European Commission Targets Google Parent, Alphabet Inc., with $2.71 Billion fine for Antitrust
The European Commission has fined Google’s parent, Alphabet Inc., $2.71 billion for allegedly favoring its own comparison shopping service in search results. The antitrust decision related to Google’s online shopping service, which the European Commission the executive arm of the European Union, said had received preferential treatment compared with those of rivals in specialized search results.
Google is already considering an appeal, but if the decision is upheld it will force Google to change the way is presents search results in Europe. By artificially and illegally promoting its own price comparison service in searches, Google denied both its consumers real choice and rival firms the ability to compete on a level playing field, European regulators assert.
According to the ruling, Google has 90 days to stop its illegal activities and explain how it will reform its ways or face fines of up to 5% of the average daily worldwide turnover of its parent company Alphabet. Based on the company’s most recent financials, that amounts to about $14m a day.Broader Implications
The fines leveled upon Google, while significant, are not in themselves damaging to the company in any material way. However, the implications of the decision and potential for additional sanctions may result in requiring Google and many other companies to change the way they do business. For example, the ruling could impact “voice-enabled assistants” which many are projecting will replace the search engine as it is seen today. You merely speak and the search is done. Silicon Valley talks about “ambient tech,” where digital assistants slowly replace all of our devices, and answers come from Google’s digital assistant, or others like Alexa or Siri.

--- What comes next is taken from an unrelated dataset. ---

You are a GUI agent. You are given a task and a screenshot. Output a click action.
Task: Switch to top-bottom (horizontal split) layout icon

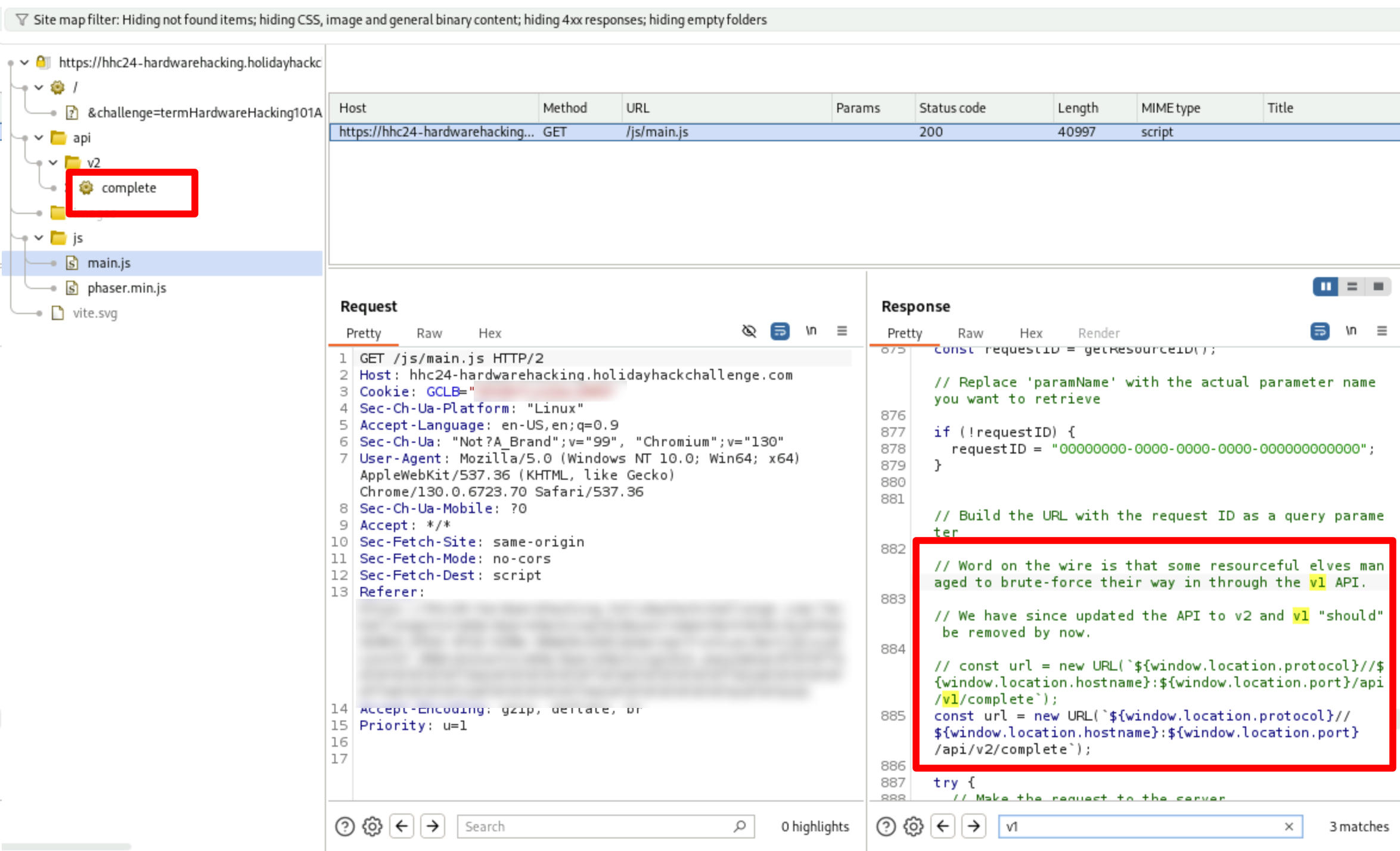point(1352,287)
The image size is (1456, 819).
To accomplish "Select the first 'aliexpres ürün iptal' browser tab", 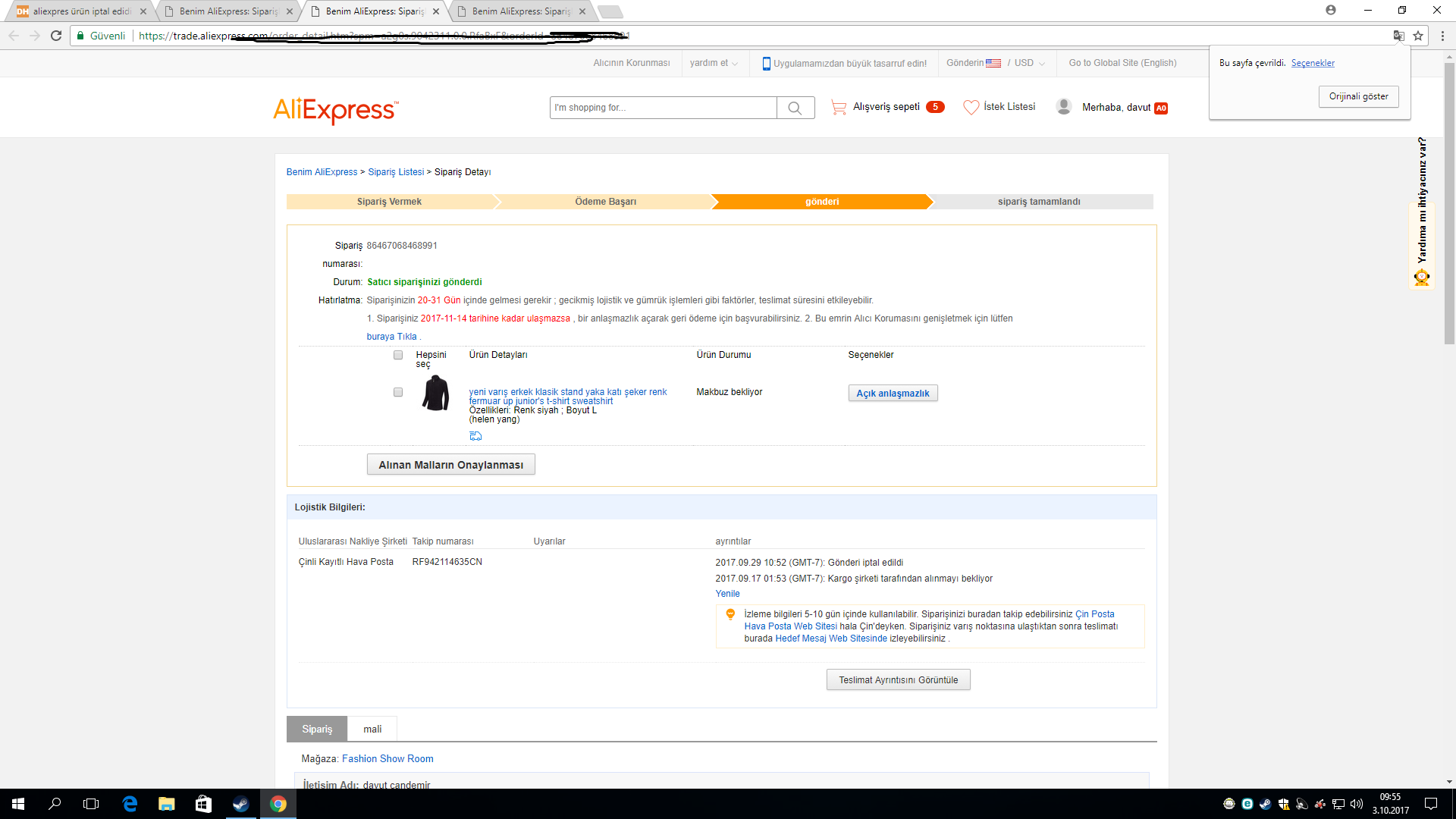I will click(x=81, y=11).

The EU’s contention that the company must give “equal treatment” in its search results to businesses that might compete with Google in other ways. Because Google’s search engine is controlling, it hurts shopping competitors by putting Google’s own product ads for, say, new barbecue grills, on top of any search results from their sites for “smart phones.”Origin of Complaints
The initial complaints came from rivals and were lodged with the commission in 2009. Many of the companies that complained said they had been adversely affected by Google’s search algorithms for years beforehand. A formal investigation began in 2010. The initial complaints were all about comparison shopping – i.e. looking for the best price for goods across different websites.
The Commission alleges that when people do a shopping search, the results they get back are weighted towards Google’s services even if those results are not the most relevant.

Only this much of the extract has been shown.